Streaming (or 'online') speech-to-text transcribes audio while it's still being spoken, emitting partial results within a fixed latency budget — typically 80 milliseconds to about a second. Batch ('offline') models like Whisper instead wait for the recording to finish and process it all at once. Streaming is what makes live captions, voice agents, and see-it-as-you-speak dictation previews possible.

Can I run streaming speech-to-text locally without a GPU?

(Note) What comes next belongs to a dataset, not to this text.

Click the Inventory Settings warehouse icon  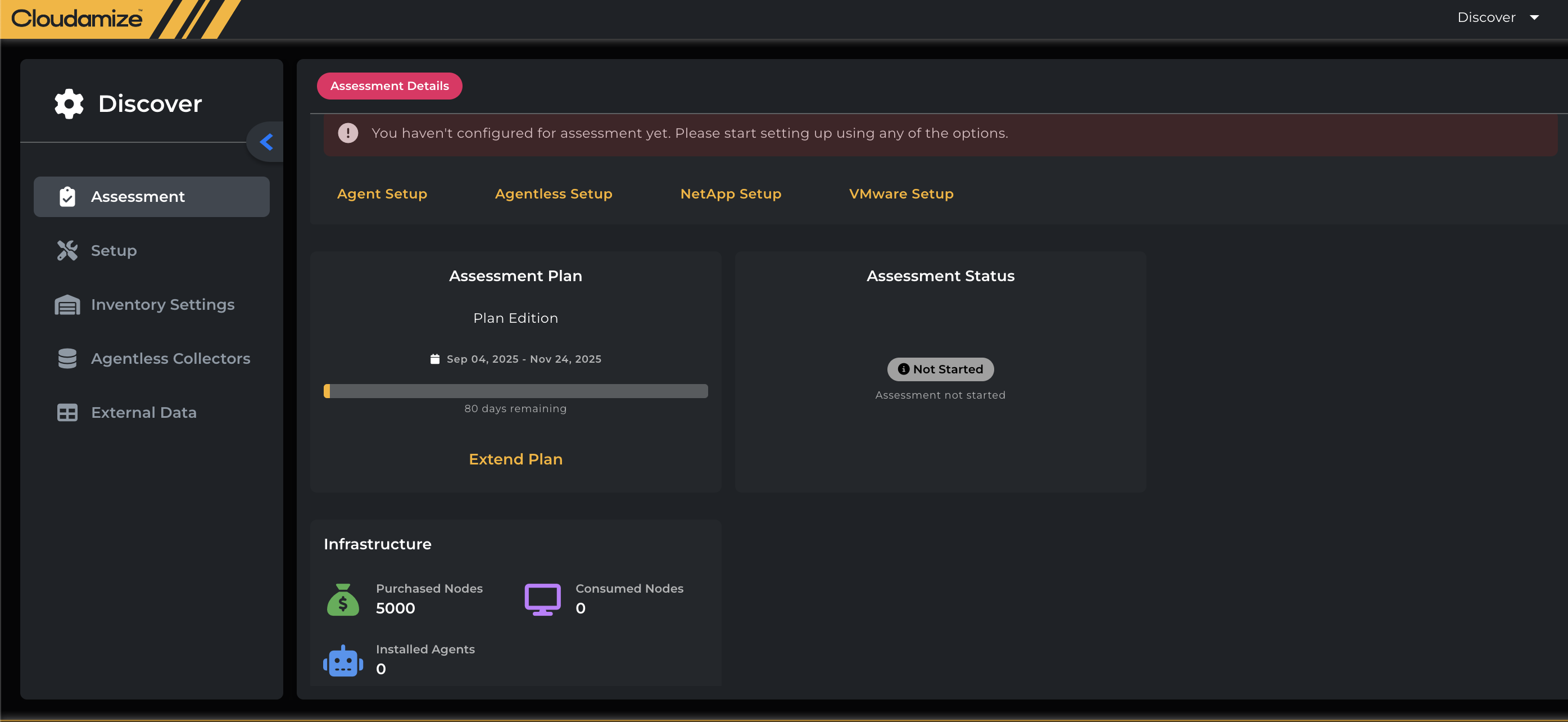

Yes. NVIDIA's Nemotron streaming models are 600M parameters, ship as INT8-quantized ONNX files around 650MB, and run in real time on a modern CPU via the sherpa-onnx runtime — a native binary with no Python or PyTorch. OpenWhispr ships this setup on macOS, Windows, and Linux.

What is cache-aware streaming ASR?

It's an architecture (NVIDIA's cache-aware FastConformer) where the model keeps its internal encoder state between audio chunks. Each new chunk is processed once, using cached context from everything said so far, instead of re-encoding overlapping windows of audio. That's what makes low-latency streaming cheap enough to run on a laptop CPU.

Why does the live preview text change after it appears?

Streaming models revise their hypothesis as more audio arrives — a word boundary or a homophone can only be resolved by later context, so partial results are replaced in place. This is by design. When you stop, OpenWhispr flushes the model's tail and commits the settled streamed text as the transcript; if the flush is interrupted or truncated, it automatically re-decodes the full recording instead, so an unstable stream never becomes your pasted text.

Is streaming transcription less accurate than batch?

Slightly, and honestly so: a streaming model can't see future audio. Nemotron's English streaming model averages 6.93% word error rate at 1.12-second chunks on the Open ASR Leaderboard datasets — remarkably close to batch models, but still behind the 5.91% of NVIDIA's best English batch model. Choosing a streaming model means accepting that small gap in exchange for live text and an instant transcript at stop; if maximum accuracy matters more, pick an offline Parakeet model instead.

Which languages does streaming support in OpenWhispr?

Two Nemotron models are available: English-only, and Nemotron 3.5 with 15 transcription-ready languages (English, Spanish, French, Italian, Portuguese, Dutch, German, Turkish, Russian, Arabic, Hindi, Japanese, Korean, Vietnamese, Ukrainian) with automatic language detection. Offline models like Parakeet and Whisper cover more languages but preview via buffered chunks instead of a live stream.